Your summary complaint seems to be: For N words we have N calls to bbox() and to render text(), which will take a Long Time.

Ok. Let's see how we could make fewer calls. Absent timing measurements I'm going to assume that both calls have approximately equal cost. I'm going to assume there's some call overhead, so that

 imagettftext( ... , "hello world", ... )

runs quicker than

 imagettftext( ... , "hello", ... )
 imagettftext( ... , "world", ... )

OP approach

extract helper

 foreach ($words as $word)
 {
 ...
 }
 for ($ln = 0; $ln <= $lineno; $ln++)
 {
 ...
 for ($w = 0; $w < $linewordcount[$ln]; $w++)

Please break out the foreach code as a helper, and that first for as another helper function. Each function will have a single responsibility.

composite a line at a time

That nested for executes, IDK, more than ten times per line? And yet you already know from bbox() which words will appear on the line. Glue some of them together, at least in the case where $spacing is "small" or is equal to $minspacing. Pick one or two break locations, and send 1/2 the words or 1/3 of the words into text() rendering at a time. Downside is slightly different word spacing within the line, even though you still justify to avoid ragged right.

> [SOURCE EXCERPT]:
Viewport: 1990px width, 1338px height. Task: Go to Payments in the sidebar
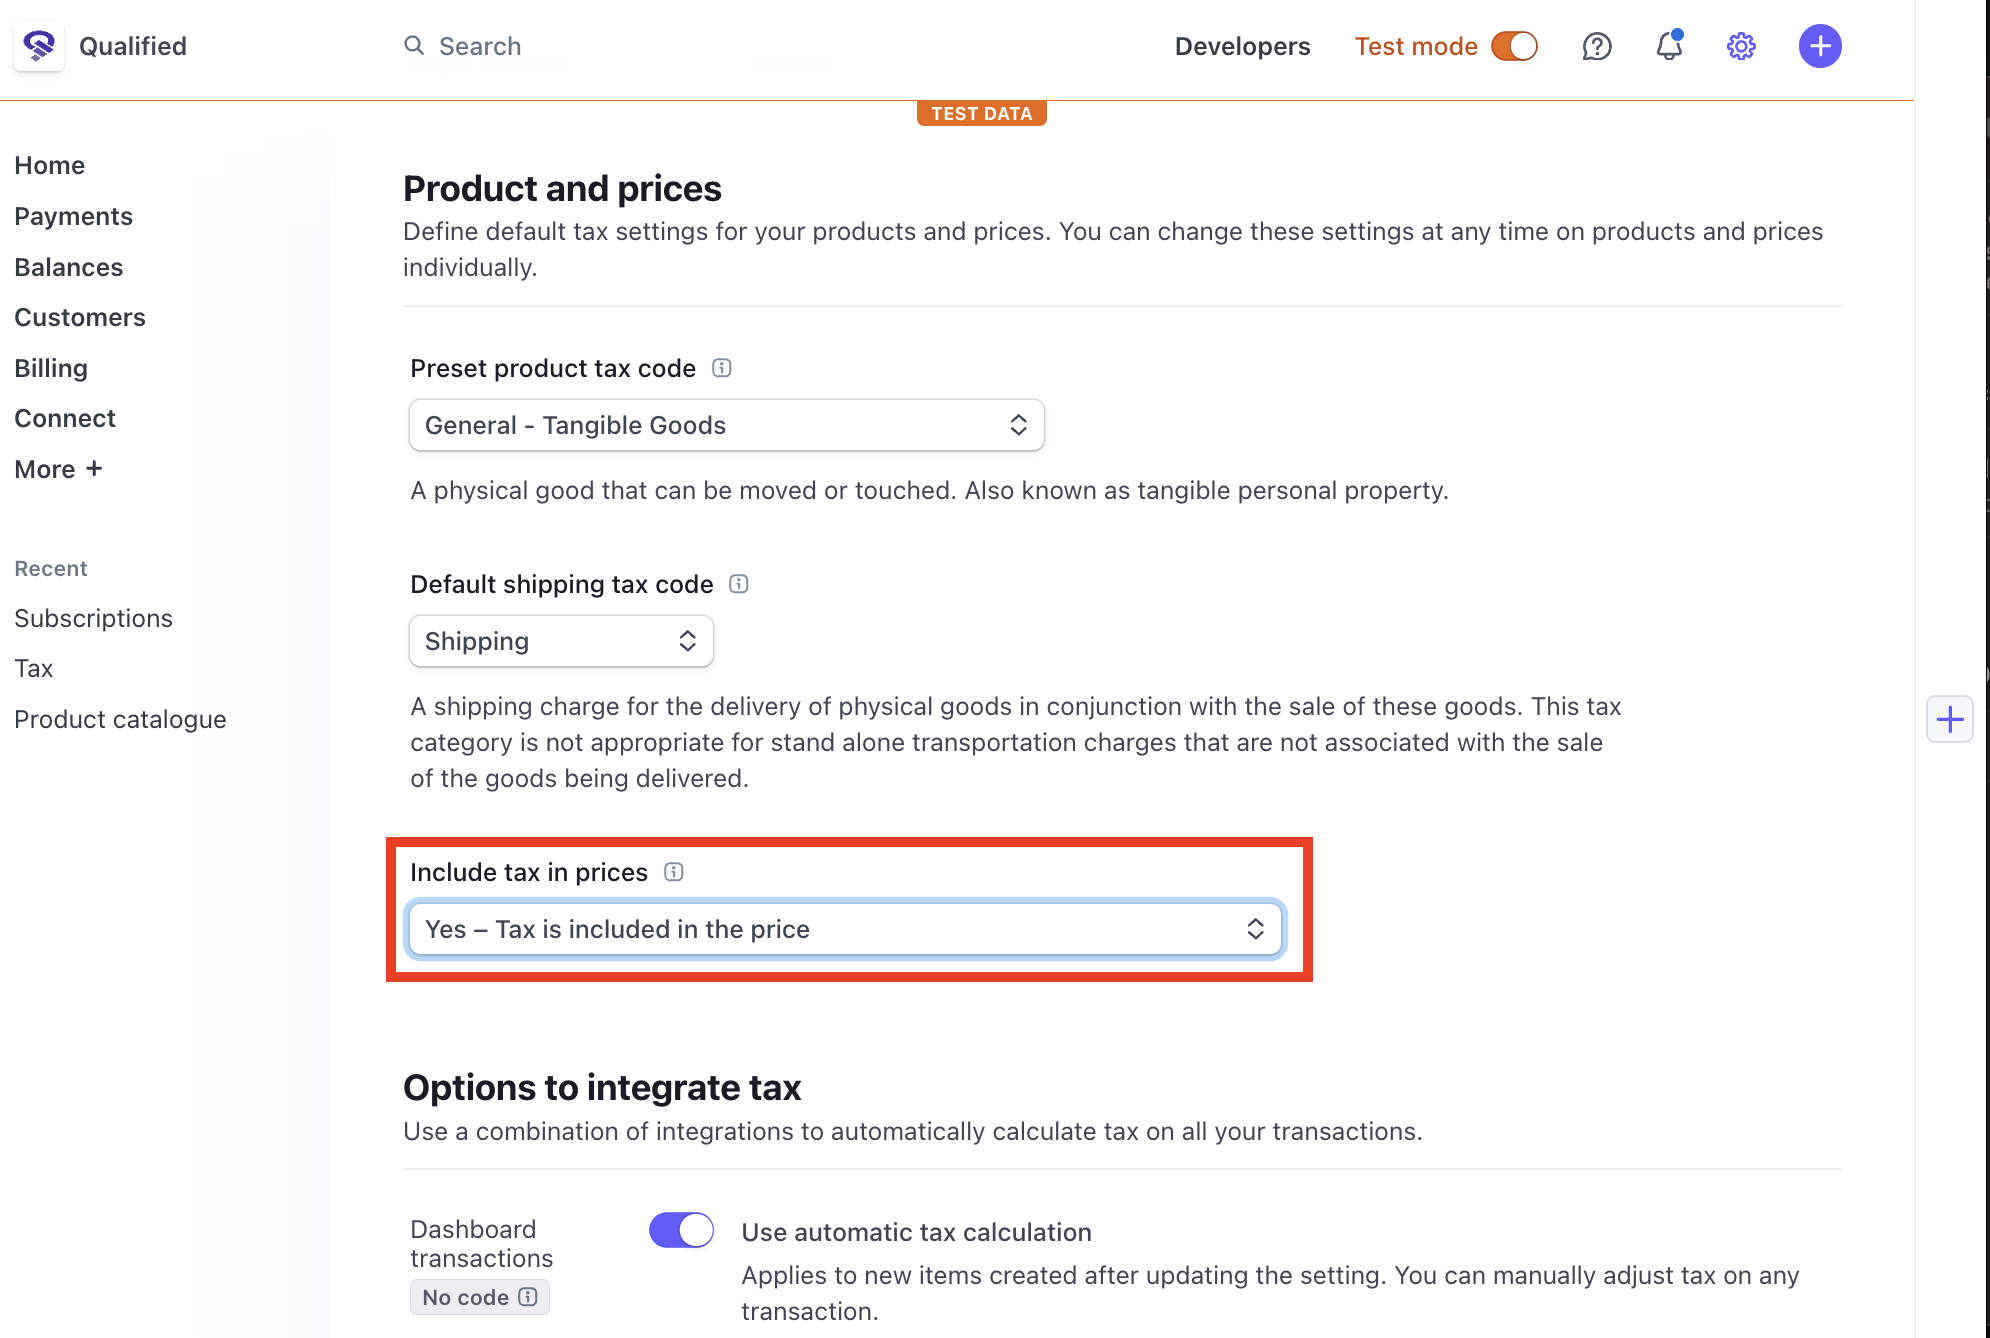[x=73, y=216]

> [GIVEN EXERCISE 1]:
Please set down, word for word, the stretch of the text-rendering review that begins at "composite a line" and stops after "avoid ragged right.".
> [GIVEN EXERCISE 2]:
Carry the text-rendering review further, picking up right after its final sentence.

> [OUTPUT 1]:
composite a line at a time

That nested for executes, IDK, more than ten times per line? And yet you already know from bbox() which words will appear on the line. Glue some of them together, at least in the case where $spacing is "small" or is equal to $minspacing. Pick one or two break locations, and send 1/2 the words or 1/3 of the words into text() rendering at a time. Downside is slightly different word spacing within the line, even though you still justify to avoid ragged right.

> [OUTPUT 2]:
LaTeX approach

Use a professional solution that achieves high quality typesetting results. Ask LaTeX to render several lines of text as a .PNG bitmap, and composite that into your final graphic image.

letter metrics approach

We don't exactly have to call bbox() at all, not in this program.

Write a program that calls bbox() for 26 upper + lower letters, plus a few punctuation marks and whatever other characters appear in your input corpus. Remember the widths, and write them out to a JSON database.

When compositing text, start by reading in that JSON file. Author a helper function that given a word or phrase will use the recorded widths to estimate what bbox() would say. It won't get kerning 100% right, but it will be close enough, as it will know that "l" is skinnier than "m". You might even feed the entire text to the helper, and let it make line break decisions.